Kudos to the team at National Geographic on their inspiring 125th Anniversary Special Issue. Featuring an almost issue-length expose on Why We Explore, the maps, photos, stories and glimpses into the future of journeys through stars and space represent a tour de force of migratory history and possibility. To my great pleasure it also recounted one of my favourite chance encounters following the storied human migration out of Africa.
In the winter of 1769, the famed Polynesian priest Tupaia met and presented British Captain James Cook with a map - the first that any European had ever observed featuring each of the major island groups in the South Pacific spanning a massive oceanic distance from Fiji to the Marquesas. What evolved was a friendship and now legendary journey on the ship Endeavour. From island to island and many islands more, Tupaia wowed the sailors by successfully navigating the ship regardless of weather, day or night time conditions, without any of the *fancy* tools and technology Cook and his team found essential. Perhaps more than his crew, Cook understood the significance of Tupaia's talents, and hypothesized that islanders scattered throughout the Pacific were likely part of the same people who long ago had explored, settled and mapped this part of the Ocean long before Britain was ever, well, Britain.

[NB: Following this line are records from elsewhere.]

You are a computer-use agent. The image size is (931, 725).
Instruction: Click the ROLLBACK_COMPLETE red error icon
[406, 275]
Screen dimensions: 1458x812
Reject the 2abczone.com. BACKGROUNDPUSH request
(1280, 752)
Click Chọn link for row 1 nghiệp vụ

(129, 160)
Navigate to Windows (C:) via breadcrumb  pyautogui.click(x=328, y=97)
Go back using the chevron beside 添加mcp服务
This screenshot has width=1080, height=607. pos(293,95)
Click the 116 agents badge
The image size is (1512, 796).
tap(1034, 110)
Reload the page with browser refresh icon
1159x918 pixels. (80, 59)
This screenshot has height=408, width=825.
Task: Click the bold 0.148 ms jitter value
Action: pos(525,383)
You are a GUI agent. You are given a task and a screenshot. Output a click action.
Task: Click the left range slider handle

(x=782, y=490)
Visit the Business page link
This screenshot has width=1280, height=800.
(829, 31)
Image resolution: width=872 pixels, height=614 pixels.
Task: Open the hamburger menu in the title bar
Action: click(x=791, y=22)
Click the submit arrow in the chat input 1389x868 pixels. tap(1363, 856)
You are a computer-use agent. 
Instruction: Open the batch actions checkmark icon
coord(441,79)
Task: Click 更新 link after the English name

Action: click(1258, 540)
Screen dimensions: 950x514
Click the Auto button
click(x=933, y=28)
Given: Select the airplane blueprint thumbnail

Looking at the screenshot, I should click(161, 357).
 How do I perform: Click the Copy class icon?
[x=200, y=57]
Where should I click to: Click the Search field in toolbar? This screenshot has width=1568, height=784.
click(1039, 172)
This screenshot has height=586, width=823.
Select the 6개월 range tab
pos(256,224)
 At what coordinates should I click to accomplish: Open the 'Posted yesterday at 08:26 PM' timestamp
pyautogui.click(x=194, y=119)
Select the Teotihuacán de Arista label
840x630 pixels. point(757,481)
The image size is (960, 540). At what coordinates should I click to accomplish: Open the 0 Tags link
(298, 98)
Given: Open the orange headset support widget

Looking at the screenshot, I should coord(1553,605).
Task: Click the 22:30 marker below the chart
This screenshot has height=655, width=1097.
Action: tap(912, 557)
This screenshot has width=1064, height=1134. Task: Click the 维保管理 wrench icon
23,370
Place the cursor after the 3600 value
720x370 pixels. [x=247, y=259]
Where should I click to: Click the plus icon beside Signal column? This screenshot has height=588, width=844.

It would take another two hundred years before DNA evidence of modern human migration patterns would ratify Cook's hypothesis. Indeed, Tupaia's ancestors had colonized the Pacific over 2,000 years prior following a long, incrementally eastward march out of Africa another 70,000-50,000 years before that. Cook's journey, meanwhile, represented a comparable milestone in the opposite direction - that of the continued westward movement of his own ancestors who had left Africa in the opposite direction at about the same time. Thus, the serendipitous meeting and travels of Cook and Tupaia represented a closing of the migratory circle and completing the journey their ancestors embarked on together so many millennia before.